In the paragraph that follows this quotation, Sanford says, "At this level of the theory, it is difficult to see what all the consternation concerns when the natural law is identified for condemnation by its contemporary opponents." (233). I don't know why Sanford is so sanguine. On the contrary, a number of objections quickly leap to mind: (1) When natural law reasoning makes these connections between our nature, our ends, and the virtues, it supposes that human nature is a teleological unity. But that assumption is unwarranted. In fact, a more realistic view is that "human beings are to some degree a mess, and that the rapid and immense development of symbolic and cultural capacities has left humans as beings for whom no form of life is likely to prove entirely satisfactory, either individually or socially".[6] (2) Given a Darwinian account of human beings, we have reason to think that some of what is "natural" for human beings is actually bad for us, and hence we shouldn't grant any rational authority to what is natural per se.[7] (3) Because of our ability, as practical reasoners, to "step back" from any natural inclinations and to call them into question, nature per se cannot have any normative authority for us: "that something is natural, or even has a proper function, cannot in itself settle anything in its favor", and this torpedoes all natural law attempts to ground practical normativity in nature.[8]

I am not claiming these objections are decisive against Aristotelian-Thomistic natural law thinking.

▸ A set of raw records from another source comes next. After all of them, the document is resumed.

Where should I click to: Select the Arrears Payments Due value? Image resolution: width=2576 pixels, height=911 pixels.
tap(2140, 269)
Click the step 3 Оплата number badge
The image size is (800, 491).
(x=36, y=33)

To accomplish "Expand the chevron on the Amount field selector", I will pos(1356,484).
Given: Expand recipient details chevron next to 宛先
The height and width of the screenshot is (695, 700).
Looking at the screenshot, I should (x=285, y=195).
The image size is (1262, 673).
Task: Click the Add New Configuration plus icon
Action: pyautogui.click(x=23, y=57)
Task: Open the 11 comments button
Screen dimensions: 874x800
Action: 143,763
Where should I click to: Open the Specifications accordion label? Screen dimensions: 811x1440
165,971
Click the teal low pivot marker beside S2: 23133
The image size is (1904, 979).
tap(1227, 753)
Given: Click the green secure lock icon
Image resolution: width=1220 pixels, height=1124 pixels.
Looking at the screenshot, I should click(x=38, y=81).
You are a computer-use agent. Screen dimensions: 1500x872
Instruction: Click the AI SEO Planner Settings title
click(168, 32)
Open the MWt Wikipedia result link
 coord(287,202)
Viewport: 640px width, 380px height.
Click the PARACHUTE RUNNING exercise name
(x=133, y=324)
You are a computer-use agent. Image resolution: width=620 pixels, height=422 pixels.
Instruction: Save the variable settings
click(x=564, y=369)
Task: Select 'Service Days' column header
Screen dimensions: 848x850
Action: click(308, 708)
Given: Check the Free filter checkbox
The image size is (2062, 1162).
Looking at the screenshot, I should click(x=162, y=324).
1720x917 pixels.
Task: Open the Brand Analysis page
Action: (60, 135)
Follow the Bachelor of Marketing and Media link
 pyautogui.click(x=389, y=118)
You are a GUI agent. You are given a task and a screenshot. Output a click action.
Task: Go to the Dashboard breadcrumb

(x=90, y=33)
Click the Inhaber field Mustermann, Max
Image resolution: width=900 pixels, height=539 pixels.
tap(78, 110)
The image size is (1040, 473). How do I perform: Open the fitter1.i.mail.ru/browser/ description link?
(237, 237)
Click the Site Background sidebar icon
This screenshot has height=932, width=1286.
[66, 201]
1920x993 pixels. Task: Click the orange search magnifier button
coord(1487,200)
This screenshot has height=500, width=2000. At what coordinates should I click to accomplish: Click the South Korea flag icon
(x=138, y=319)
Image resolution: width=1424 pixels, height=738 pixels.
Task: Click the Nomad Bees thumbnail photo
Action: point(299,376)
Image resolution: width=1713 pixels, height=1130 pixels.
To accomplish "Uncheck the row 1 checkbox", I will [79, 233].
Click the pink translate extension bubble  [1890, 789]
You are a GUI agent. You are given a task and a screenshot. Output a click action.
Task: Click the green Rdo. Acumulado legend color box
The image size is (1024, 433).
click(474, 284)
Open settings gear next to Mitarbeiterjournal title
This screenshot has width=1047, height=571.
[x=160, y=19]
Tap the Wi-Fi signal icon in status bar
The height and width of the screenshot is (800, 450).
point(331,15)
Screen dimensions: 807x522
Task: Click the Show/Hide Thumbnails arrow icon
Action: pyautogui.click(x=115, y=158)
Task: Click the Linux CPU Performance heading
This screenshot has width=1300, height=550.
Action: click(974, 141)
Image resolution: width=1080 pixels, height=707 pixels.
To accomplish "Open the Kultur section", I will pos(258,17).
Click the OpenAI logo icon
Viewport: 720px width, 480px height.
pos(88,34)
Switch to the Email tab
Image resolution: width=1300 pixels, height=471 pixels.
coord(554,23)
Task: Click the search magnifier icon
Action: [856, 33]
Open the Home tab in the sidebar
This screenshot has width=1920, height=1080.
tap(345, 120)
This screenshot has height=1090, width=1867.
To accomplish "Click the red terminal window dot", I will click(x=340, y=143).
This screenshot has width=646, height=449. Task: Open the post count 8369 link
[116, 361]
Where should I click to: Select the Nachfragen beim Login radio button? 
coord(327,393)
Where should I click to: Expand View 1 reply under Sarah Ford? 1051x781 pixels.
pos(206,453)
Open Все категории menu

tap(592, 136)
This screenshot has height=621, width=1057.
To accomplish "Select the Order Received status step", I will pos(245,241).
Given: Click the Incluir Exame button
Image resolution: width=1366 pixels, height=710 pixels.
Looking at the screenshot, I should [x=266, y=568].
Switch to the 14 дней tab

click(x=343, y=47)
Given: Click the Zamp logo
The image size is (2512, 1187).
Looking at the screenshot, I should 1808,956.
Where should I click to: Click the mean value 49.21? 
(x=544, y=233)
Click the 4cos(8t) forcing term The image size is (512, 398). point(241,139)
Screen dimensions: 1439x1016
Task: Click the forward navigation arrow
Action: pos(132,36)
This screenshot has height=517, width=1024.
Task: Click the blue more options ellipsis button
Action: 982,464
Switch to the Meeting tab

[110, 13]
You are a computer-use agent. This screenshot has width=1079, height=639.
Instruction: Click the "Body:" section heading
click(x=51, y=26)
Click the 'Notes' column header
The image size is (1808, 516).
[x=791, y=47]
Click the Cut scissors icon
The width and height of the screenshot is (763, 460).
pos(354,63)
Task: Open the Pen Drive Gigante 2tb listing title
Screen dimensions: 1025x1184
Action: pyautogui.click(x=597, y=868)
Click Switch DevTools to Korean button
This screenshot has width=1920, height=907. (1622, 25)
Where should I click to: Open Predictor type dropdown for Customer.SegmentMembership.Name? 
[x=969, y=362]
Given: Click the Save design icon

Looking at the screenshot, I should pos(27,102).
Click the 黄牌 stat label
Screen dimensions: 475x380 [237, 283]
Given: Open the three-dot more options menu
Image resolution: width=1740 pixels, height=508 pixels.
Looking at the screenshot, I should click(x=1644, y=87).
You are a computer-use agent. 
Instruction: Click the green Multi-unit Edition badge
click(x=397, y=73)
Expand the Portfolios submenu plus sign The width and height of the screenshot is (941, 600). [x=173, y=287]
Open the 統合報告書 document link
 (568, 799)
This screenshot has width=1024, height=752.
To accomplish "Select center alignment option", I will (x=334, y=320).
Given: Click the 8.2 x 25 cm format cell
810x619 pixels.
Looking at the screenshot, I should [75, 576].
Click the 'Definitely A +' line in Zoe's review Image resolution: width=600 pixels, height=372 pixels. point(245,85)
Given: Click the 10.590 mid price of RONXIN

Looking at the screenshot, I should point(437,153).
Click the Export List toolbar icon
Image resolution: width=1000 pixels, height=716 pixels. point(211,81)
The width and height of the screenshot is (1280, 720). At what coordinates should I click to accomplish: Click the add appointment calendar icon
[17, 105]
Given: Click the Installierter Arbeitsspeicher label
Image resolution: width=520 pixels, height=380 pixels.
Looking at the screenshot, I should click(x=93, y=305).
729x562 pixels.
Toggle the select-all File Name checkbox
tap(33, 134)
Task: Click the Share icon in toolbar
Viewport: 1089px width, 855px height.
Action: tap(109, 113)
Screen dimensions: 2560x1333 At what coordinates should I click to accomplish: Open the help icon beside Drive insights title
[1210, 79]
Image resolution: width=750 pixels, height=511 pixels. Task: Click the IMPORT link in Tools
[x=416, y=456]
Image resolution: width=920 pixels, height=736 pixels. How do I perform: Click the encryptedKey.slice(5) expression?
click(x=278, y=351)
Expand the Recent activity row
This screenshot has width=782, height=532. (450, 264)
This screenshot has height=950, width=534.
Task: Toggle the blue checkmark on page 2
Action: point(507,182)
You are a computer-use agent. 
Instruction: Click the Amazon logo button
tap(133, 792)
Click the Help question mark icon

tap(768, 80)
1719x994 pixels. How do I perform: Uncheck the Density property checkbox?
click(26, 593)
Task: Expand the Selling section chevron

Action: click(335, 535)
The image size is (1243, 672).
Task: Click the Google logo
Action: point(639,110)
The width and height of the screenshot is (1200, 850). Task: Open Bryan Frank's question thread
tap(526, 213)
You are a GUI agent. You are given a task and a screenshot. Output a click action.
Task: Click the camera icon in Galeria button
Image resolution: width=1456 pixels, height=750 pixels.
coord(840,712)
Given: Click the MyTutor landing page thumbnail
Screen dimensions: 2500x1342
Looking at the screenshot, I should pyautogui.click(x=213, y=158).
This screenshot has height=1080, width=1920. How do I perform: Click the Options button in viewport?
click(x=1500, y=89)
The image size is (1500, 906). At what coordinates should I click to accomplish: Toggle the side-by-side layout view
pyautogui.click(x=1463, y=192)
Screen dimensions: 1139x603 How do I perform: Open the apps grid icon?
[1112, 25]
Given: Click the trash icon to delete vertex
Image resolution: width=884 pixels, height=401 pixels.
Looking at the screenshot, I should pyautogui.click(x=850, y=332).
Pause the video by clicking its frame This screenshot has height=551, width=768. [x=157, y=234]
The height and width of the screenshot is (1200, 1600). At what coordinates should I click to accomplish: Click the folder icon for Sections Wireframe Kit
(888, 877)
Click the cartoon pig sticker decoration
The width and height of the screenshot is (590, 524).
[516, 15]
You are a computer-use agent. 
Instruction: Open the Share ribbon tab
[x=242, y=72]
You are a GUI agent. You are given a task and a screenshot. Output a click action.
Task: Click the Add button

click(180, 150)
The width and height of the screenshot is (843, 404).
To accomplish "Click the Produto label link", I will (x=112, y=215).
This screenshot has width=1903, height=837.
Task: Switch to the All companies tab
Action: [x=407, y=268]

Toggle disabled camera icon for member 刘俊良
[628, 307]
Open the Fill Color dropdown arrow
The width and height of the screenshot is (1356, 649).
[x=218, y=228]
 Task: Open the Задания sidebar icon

The point is simply that there serious objections to a natural law approach to (meta)ethics, and that Sanford does not engage with them. And this is characteristic of all three chapters in which Sanford sketches the Aristotelian-Thomistic view. The overall effect is that these chapters break little new ground in terms of developing Aristotelian ethics or defending it against its critics.

To be fair, breaking new ground is not Sanford's goal in the second part of the book. He describes what he is doing there as "schematic", "a beginning", and "a modest defense of Aristotelian ethics". (185) Readers interested in an introduction to Aristotelian-Thomistic ethics, with a heavy reliance on MacIntyre, will find these chapters of interest.

[1] "Modern Moral Philosophy" in Ethics, Religion and Politics (Basil Blackwell, 1981) 26.

[2] Ibid., 36.

[3] Brad Hooker, "Rule Consequentialism," Stanford Encyclopedia of Philosophy (2011) 2.

[4] Michael Thompson Life and Action (Harvard University Press, 2008).

[5] One of Teichmann's books is in the bibliography to Before Virtue, but he is not mentioned in the index or, so far as I can tell, anywhere in the main text. Kraut's work on Aristotle is cited in one footnote, but not his more recent work on ethics and normativity. Haldane is mentioned in two footnotes, but his work is never discussed in the text.

[6] Bernard Williams, "Evolution, Ethics and the Representation Problem," in Making Sense of Humanity (Cambridge University Press, 1995) 109.

[7] For thoughts along these lines, see Allen Buchanan Beyond Humanity? The Ethics of Biomedical Enhancement (Oxford University Press, 2011) chapter four.

[8] William Fitzpatrick, "Robust ethical realism, non-naturalism, and normativity," in Oxford Studies in Metaethics: Volume 3 (Oxford University Press, 2008) 172.